Geylang Bahru is a subzone within the planning area of Kallang, Singapore, as defined by the Urban Redevelopment Authority (URA). It is bounded by the Pan Island Expressway (PIE) in the east; the Pelton Canal in the south; the Kallang River in the west; and Serangoon Road in the north.

Previously, "Kolam Ayer" encompassed an area that included present-day Geylang Bahru subzone and the adjacent Kallang Way subzone, the latter of which is officially organised under Geylang Planning Area. Several places within Geylang Bahru still retain this name: Kolam Ayer Community Club and Kolam Ayer Neighbourhood Police Post, as well as the road Jalan Kolam Ayer. Made up of both residential and industrial developments, other notable places in Geylang Bahru include the Kallang Basin Swimming Complex, Kallang Distripark, the main office of Jalan Besar Town Council, the office of the Singapore Examinations and Assessment Board (SEAB) and Ministry of Manpower (MOM) Services Centre. Geylang Bahru MRT station along the Downtown Line serves this subzone.
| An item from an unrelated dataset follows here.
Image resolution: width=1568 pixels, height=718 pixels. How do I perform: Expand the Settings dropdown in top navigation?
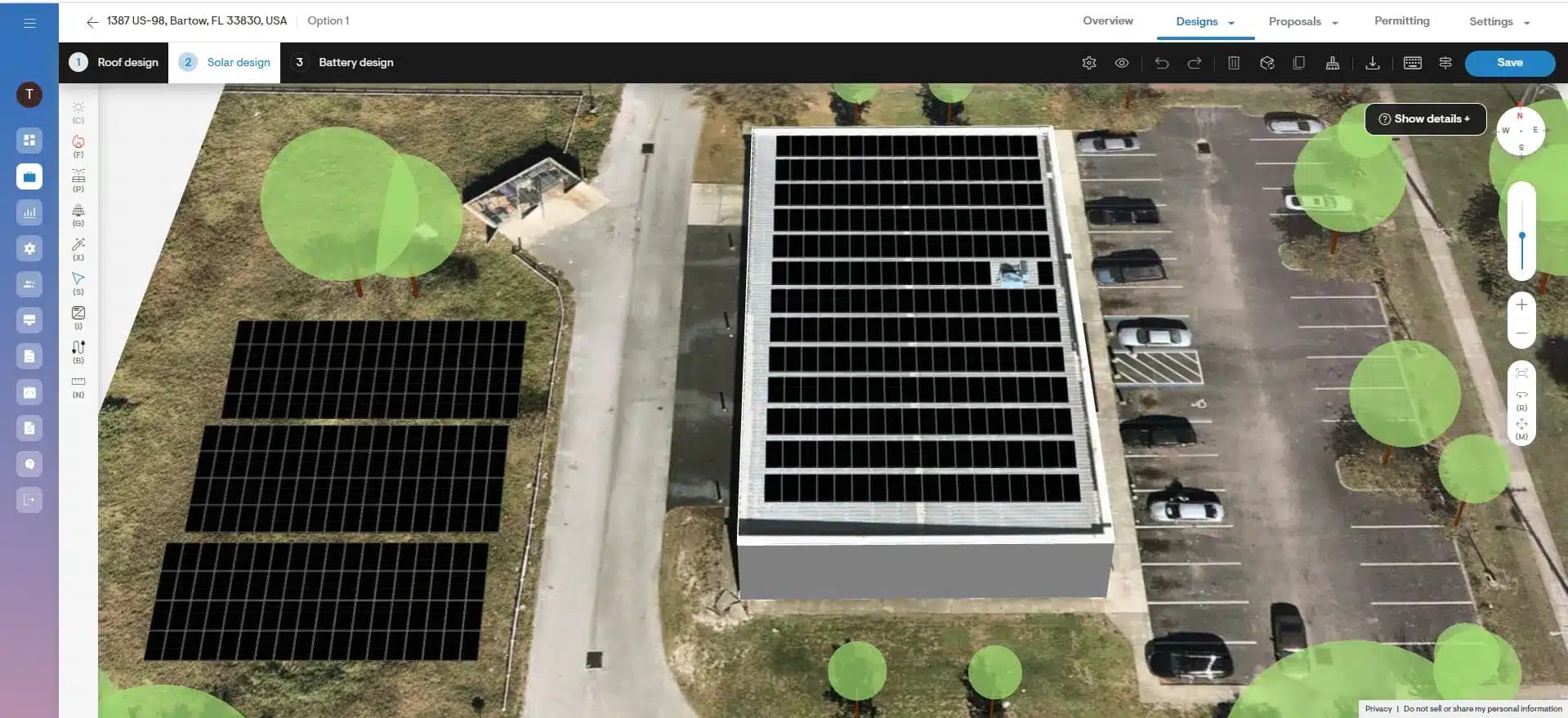click(x=1499, y=22)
Geylang Bahru is also the name of a two-way road in the area. This road connects Bendemeer Road in the north with Upper Boon Keng Road in the south, with major junction located at Kallang Bahru. This road is unique as it is one of the few roads in Singapore to have a name without any generic element. The name of the subzone was derived from this road.

== Etymology ==
The name. Kolam Ayer, was derived from the Malay phrase "kolam air", which translates to "pond water".

The subzone's current name, Geylang Bahru, came from a road in the area; "Geylang" is a place in Singapore, now considered a separate planning area from Kallang, while "Bahru" is the old Malay spelling for "baru", meaning "new".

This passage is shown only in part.